WHAT TO WORK ON: Duplicate the entries from the line containing "Where should I" through the line containing "point(220,11)", leaving the pictures out of your copy.

TASK DATA:
════════
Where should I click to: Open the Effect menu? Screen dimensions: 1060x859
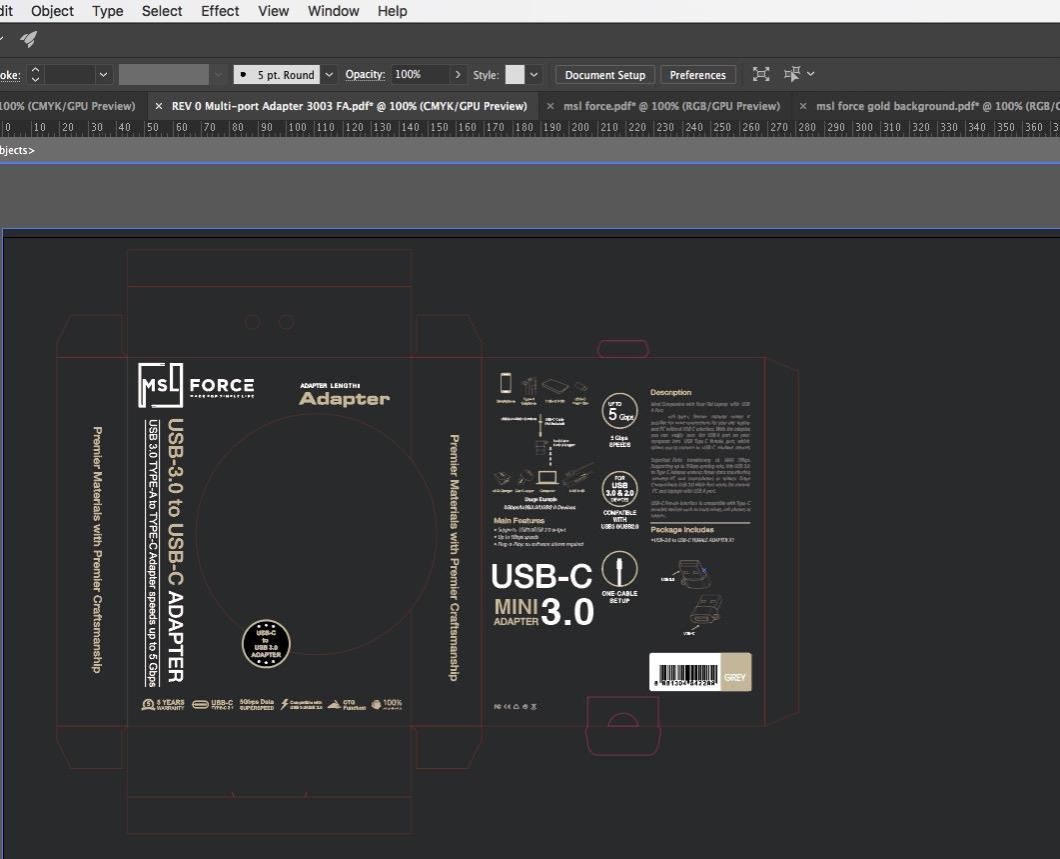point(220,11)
════════
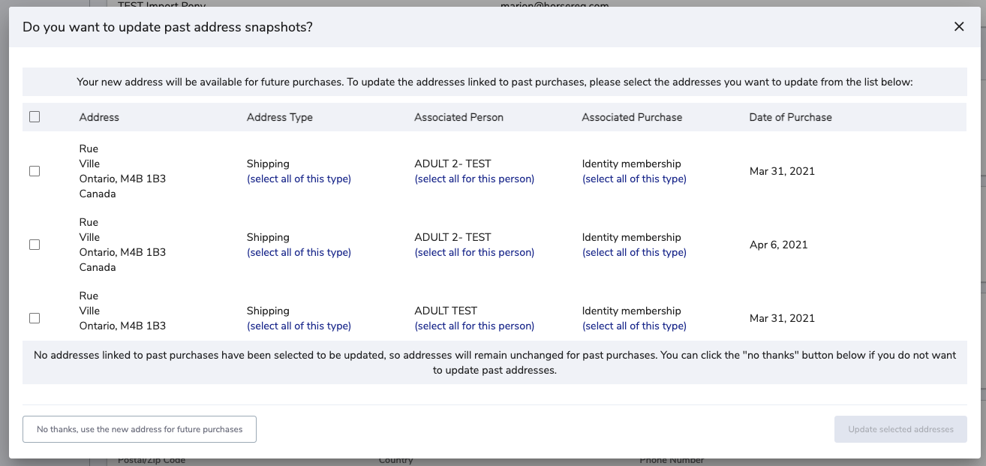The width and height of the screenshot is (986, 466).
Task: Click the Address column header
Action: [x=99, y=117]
════════
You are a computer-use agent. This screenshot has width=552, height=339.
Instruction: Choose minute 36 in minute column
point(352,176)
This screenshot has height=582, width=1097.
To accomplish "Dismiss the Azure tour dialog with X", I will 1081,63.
════════
SOLUTION TO THE PROBLEM:
Where should I click to: Open the Effect menu? Screen dimensions: 1060x859
point(220,11)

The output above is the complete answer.